A significant challenge in metabolomics research on organisms collected from their natural habitat is the difficulty in pinpointing specific causes of metabolome alteration because so many factors occur which cannot be controlled as well as in a laboratory-based experiment. A myriad of factors like water quality, temperature, pH, toxicant exposure and food sources may produce changes in the metabolomic profile. The response to such environmental variables may themselves be dependent on life stage, sex, size or age of the individual animal.
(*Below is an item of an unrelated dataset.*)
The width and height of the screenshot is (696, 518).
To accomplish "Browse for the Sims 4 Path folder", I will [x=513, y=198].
In this study, consistent field-collection protocols and a short sampling period reduced the effects of environmental and biological variability, and mussel samples from two distinct locations in the Milwaukee Estuary were distinguished by their metabolic profiles. Whole-body metabolic profiles of individual zebra mussels were analyzed using NMR-based metabolomics and the metabolic differences of mussels collected at various sites were identified. Out of three harbor sites, mussels collected from south harbor showed significant differences from the reference site (LMMB5), whereas no significant differences between the mussels from north harbor and the reference site were observed. This finding was in agreement with the preliminary sediment toxicity report that indicated that the area around LMMB1 has higher sediment toxicity than LMMB4 and LMMB (Cooksey et al. 2013). Clear distinctions were observed between the reference site (LMMB5) and the inner harbor sites, with one site (LMMB1) being notably different.
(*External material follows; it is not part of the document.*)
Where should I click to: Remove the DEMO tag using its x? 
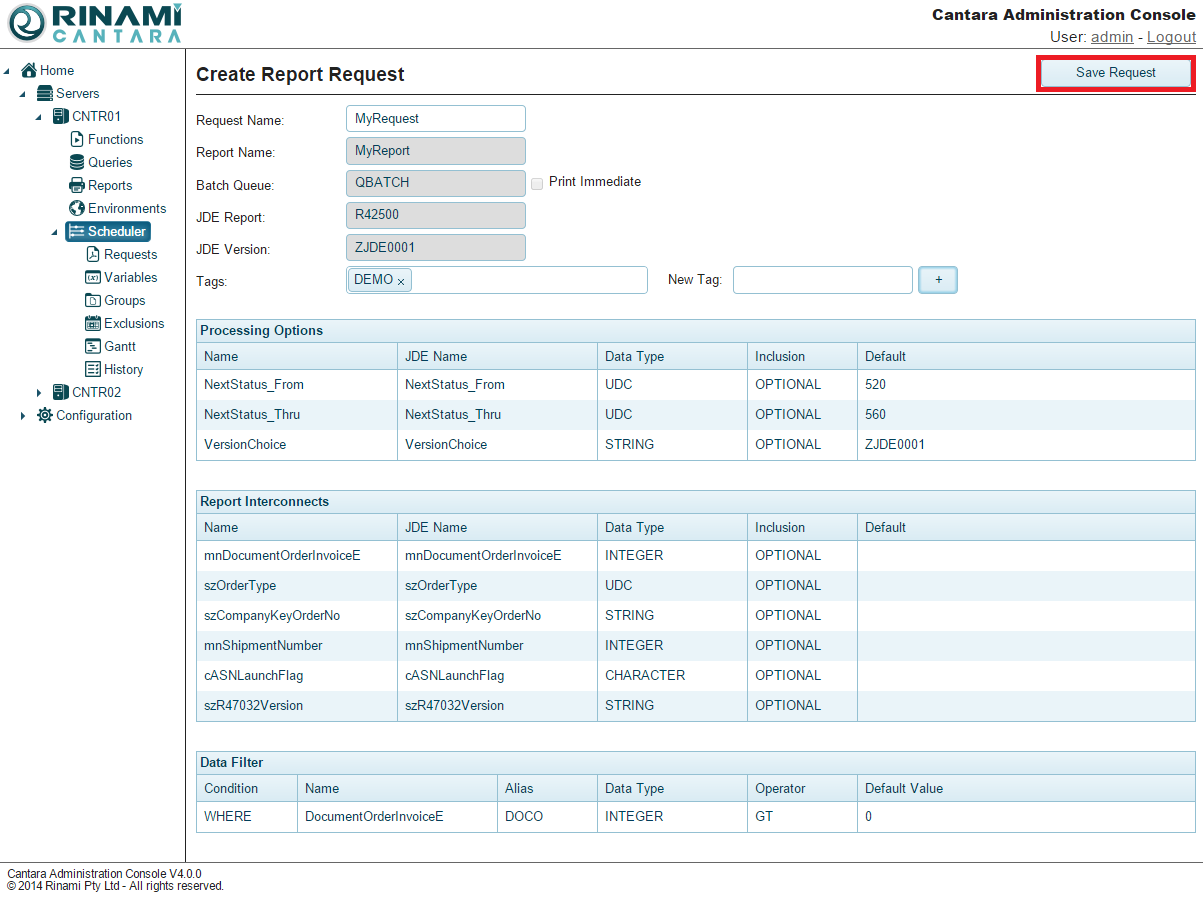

A total of 26 altered metabolites (including two unidentified peaks) were successfully identified in a comparison of zebra mussels from the LMMB1 site and LMMB5 reference site. The application of both uni- and multivariate analysis not only confirmed the variability of altered metabolites but also ensured that these metabolites were identified via unbiased analysis. The ability to detect these affected metabolites without eliminating other potential factors such as tissue type, sex, and size of the animal emphasize that a whole-body NMR-based metabolomics approach is a powerful tool for evaluation of toxicity in the environment. Due to the limited metabolic knowledge of freshwater mussels, additional work is needed to confirm the precise cause of these metabolic alterations. The identification of these altered metabolites will contribute to the future development of in situ environmental monitoring systems at impacted sites using abundant indicator organisms.

In conclusion, this study has demonstrated the feasibility of an NMR-based metabolomics approach in identifying the physiological impact of toxicant exposure in zebra mussels. The development of metabolomic fingerprints of an important freshwater species will contribute to the future investigation of environmental studies in freshwater systems. Moving forward, the metabolic profiles of zebra mussels from sites with various levels of impacts and a reference site will provide us an additional bio-indicator to monitor health and recovery in the Great Lakes.